(Task 1):
Summarize the project description in two sentences.
(Task 2):
Answer these questions from the project description:
(a) Which library extracts and replaces the audio of the video file?
(b) What format does Pydub convert audio into?
(c) What does Streamlit let users do?
(Task 3):
Duplicate the project description's wording from "Azure GPT-4o API: Used" to "and other libraries.".

(Given text):
This project is a proof-of-concept (PoC) to demonstrate how you can transcribe a video's original audio, correct its grammar, and replace it with AI-generated speech using Google Cloud's Speech-to-Text, OpenAI GPT-4o model, and Google Cloud's Text-to-Speech. The tool is built using Streamlit for an interactive user interface.
Streamlit: Used for creating a user-friendly interface that allows users to upload video files and interact with the PoC.
Whisper: A pre-trained speech recognition model used to transcribe audio from the uploaded video.
Azure GPT-4o API: Used to correct the transcription by removing grammatical mistakes and enhancing the quality of the speech.
pyttsx3: A Python text-to-speech conversion library used to generate AI voice based on the corrected transcription.
MoviePy: A video editing library used to extract and replace the audio of the video file.
Pydub: Used to convert audio into WAV format for compatibility with Whisper and other libraries.

(Dataset entries):

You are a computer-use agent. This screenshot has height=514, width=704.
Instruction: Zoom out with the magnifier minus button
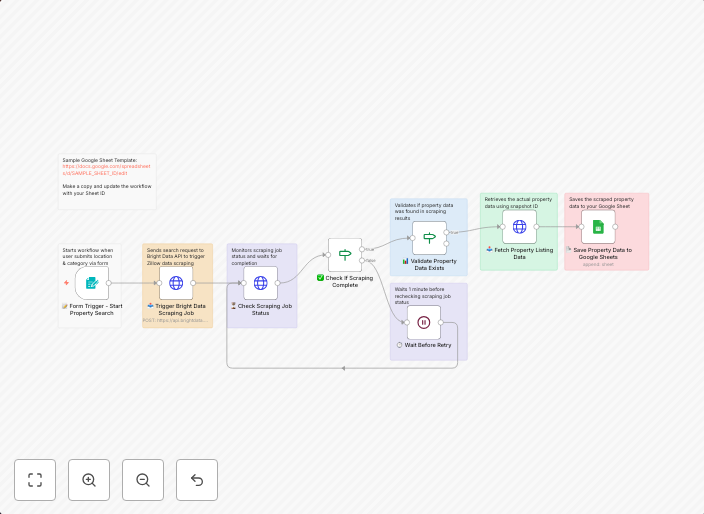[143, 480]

...

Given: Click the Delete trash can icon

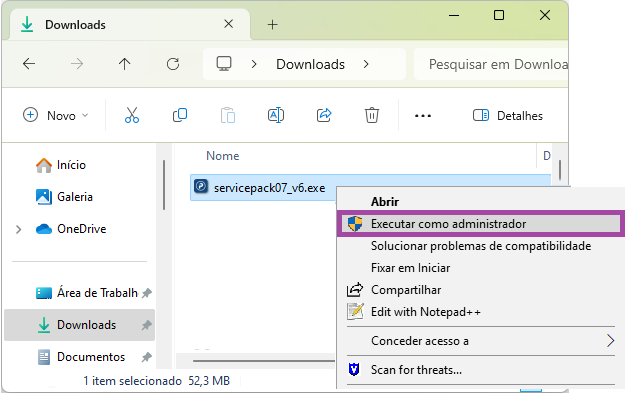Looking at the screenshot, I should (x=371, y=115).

(Exercise answer 1):
The project is a proof-of-concept showing how a video's original audio can be transcribed, have its grammar corrected, and be replaced with AI-generated speech, all through an interactive Streamlit interface where users upload video files. MoviePy extracts and replaces the video's audio, and Pydub converts audio into WAV format for compatibility with the other libraries.

(Exercise answer 2):
(a) MoviePy
(b) WAV
(c) Upload video files and interact with the proof-of-concept through a user-friendly interface.

(Exercise answer 3):
Azure GPT-4o API: Used to correct the transcription by removing grammatical mistakes and enhancing the quality of the speech.
pyttsx3: A Python text-to-speech conversion library used to generate AI voice based on the corrected transcription.
MoviePy: A video editing library used to extract and replace the audio of the video file.
Pydub: Used to convert audio into WAV format for compatibility with Whisper and other libraries.